Context: Specification mining techniques are typically used to extract the specification of a software in the absence of (up-to-date) specification documents. This is useful for program comprehension, testing, and anomaly detection. However, specification mining can also potentially be used for debugging, where a faulty behavior is abstracted to give developers a context about the bug and help them locating it. Objective: In this project, we investigate this idea in an industrial setting. We propose a very basic semi-automated specification mining approach for debugging and apply that on real reported issues from an AutoPilot software system from our industry partner, MicroPilot Inc. The objective is to assess the feasibility and usefulness of the approach in a real-world setting. Method: The approach is developed as a prototype tool, working on C code, which accept a set of relevant state fields and functions, per issue, and generates an extended finite state machine that represents the faulty behavior, abstracted with respect to the relevant context (the selected fields and functions).

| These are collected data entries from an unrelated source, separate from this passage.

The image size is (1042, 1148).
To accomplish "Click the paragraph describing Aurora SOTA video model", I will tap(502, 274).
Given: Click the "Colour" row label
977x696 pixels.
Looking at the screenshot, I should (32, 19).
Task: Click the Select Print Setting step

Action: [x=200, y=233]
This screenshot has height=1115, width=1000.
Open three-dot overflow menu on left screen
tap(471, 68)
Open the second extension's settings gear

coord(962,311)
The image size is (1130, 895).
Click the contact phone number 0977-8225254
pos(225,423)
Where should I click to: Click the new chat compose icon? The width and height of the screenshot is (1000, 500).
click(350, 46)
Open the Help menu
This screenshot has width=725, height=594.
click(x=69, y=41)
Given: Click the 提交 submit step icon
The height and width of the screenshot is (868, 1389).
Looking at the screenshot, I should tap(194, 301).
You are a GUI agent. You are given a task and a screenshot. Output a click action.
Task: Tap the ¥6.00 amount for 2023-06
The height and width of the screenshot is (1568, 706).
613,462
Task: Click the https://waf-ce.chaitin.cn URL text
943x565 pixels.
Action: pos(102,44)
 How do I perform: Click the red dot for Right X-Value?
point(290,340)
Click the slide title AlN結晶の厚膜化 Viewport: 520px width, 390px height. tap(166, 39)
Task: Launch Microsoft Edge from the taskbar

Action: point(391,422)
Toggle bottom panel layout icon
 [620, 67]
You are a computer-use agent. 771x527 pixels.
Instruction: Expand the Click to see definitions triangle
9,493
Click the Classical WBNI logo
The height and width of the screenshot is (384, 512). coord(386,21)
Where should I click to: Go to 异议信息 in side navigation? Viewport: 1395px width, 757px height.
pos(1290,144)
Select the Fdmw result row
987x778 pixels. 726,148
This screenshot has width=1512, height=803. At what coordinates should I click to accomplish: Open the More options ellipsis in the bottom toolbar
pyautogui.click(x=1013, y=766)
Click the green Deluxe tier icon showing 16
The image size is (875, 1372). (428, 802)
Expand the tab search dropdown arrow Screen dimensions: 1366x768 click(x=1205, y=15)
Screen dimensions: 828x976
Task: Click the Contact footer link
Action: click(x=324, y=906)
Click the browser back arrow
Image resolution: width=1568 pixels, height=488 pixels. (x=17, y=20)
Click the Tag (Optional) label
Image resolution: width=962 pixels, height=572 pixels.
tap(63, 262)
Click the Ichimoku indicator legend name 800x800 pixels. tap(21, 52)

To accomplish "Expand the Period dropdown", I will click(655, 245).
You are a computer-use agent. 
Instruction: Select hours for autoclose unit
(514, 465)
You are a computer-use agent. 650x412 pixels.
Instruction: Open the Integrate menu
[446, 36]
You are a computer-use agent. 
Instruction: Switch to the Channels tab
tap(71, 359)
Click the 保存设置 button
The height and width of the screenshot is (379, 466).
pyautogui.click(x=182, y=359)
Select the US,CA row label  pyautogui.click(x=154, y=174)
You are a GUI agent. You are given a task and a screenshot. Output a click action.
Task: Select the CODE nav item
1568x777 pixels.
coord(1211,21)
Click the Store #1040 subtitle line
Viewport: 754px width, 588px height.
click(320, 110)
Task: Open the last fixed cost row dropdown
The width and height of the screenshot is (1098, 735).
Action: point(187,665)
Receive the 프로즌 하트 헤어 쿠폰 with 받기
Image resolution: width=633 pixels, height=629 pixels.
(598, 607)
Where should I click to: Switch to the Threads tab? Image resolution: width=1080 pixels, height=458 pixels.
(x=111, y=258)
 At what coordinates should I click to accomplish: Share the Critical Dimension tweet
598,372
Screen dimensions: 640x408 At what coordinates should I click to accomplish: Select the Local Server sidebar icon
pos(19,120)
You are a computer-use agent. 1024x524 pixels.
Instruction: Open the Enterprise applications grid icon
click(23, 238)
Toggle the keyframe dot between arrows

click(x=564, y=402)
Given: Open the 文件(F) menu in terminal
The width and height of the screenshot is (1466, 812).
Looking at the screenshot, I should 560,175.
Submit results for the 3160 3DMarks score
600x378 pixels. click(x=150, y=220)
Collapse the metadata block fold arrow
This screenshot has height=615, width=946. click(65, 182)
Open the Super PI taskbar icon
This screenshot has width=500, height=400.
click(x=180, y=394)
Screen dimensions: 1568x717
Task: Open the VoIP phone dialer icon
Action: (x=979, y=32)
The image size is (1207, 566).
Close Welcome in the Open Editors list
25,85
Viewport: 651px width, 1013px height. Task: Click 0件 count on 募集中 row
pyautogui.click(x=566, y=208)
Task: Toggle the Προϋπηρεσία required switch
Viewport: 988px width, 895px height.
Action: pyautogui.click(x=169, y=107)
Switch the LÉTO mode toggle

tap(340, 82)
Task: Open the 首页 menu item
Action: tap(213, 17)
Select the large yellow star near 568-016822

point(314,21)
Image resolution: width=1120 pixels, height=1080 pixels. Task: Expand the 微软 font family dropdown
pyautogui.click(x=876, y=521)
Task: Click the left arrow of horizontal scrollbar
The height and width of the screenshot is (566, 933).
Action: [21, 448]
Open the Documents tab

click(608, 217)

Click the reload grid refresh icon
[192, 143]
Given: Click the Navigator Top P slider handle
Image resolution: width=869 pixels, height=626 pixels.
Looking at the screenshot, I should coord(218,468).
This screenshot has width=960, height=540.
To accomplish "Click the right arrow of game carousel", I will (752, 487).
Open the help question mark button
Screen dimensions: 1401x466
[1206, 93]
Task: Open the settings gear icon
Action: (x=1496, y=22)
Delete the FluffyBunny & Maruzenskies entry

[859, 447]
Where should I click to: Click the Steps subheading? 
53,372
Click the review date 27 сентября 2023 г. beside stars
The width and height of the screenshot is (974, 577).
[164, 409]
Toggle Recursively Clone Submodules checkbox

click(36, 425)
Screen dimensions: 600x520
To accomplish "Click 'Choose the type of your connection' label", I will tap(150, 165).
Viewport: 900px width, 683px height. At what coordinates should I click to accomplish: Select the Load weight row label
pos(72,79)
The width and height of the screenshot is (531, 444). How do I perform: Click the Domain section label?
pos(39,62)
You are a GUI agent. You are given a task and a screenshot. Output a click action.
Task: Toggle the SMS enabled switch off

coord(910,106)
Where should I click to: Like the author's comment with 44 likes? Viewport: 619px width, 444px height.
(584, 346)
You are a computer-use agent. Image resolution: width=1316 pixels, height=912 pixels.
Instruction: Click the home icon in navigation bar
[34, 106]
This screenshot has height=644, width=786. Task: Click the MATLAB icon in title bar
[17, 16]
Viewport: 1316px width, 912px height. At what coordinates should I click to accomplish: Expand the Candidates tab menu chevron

Results: We qualitatively evaluate the approach by a set of interviews (including observational studies) with the company's developers on their real-world reported bugs. The results show that a) our approach is feasible, b) it can be automated to some extent, and c) brings advantages over only using their code-level debugging tools. We also compared this approach with traditional fully automated state-merging algorithms and reported several issues when applying those techniques on a real-world debugging context. Conclusion: The main conclusion of this study is that the idea of an "interactive" specification mining rather than a fully automated mining tool is NOT impractical and indeed is useful for the debugging use case.